L’Avent s’ouvre aujourd’hui comme une porte entrouverte sur le clair-obscur du mystère divin. À travers les lectures de ce premier dimanche, l’Église nous invite à une veille, une vigilance qui dilate le cœur. « Veillez… Tenez-vous prêts, c’est à l’heure où vous n’y penserez pas que le Fils de l’homme viendra » nous dit Jésus dans l’Évangile. Non par crainte, mais par désir. Attendre Dieu, ce n’est pas remplir un vide mais laisser grandir en nous l’espérance de voir sa Venue, son Avent « adventus » en latin.
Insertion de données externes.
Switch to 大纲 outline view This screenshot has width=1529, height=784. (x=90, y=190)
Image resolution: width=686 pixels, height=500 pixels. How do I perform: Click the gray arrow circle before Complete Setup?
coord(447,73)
Isaïe, le prophète lu pendant le temps de l’Avent, fait entendre cet appel : « Cieux répandez votre justice, que des Nuées vienne le salut ! » Le peuple de Dieu reconnaît son besoin, sa soif de Dieu, et c’est précisément ce manque qui devient chemin de conversion. Ce désir est la trace vivante de Dieu en nous, l’empreinte de la quête de Dieu de l’homme depuis le Jardin d’Eden : « Adam où es-tu ? » Si l’homme cherche Dieu, sa quête n’est que le reflet de la quête de Dieu de l’homme !
Dans l’Avent, nous sommes placés dans ce temps intermédiaire où le Christ est déjà venu, mais pas encore pleinement révélé. Et c’est dans cette tension lumière et obscurité que s’enracine notre vie chrétienne : regarder vers la gloire promise tout en cherchant Dieu dans l’humilité du quotidien.
Car Celui que nous désirons voir dans la splendeur de son Royaume qui se présentera dans la fragilité de l’Enfant-Dieu à Noël, prépare notre cœur en attisant notre désir par des avant-goûts d’un jeu d’amoureux du « déjà-là pas-encore » qui invite à préparer son cœur, sa demeure, par une vraie conversion pour hâter son avènement plénier. L’Avent nous apprend à reconnaître Dieu qui se cache pour mieux se donner. Préparer Noël, c’est donc affiner notre regard, purifier notre désir, apprendre à voir le Verbe fait chair dans les signes discrets de Sa présence.
Puissions-nous laisser ces semaines d’Avent creuser en nous la vraie attente : celle qui ouvre le cœur à la joie de Le voir, aujourd’hui dans l’humilité, et un jour dans la Gloire. Et pour nos enfants, ne leur volons pas leurs rêves de cadeaux divins, leur soif d’un amour incommensurable, leur faim de Dieu.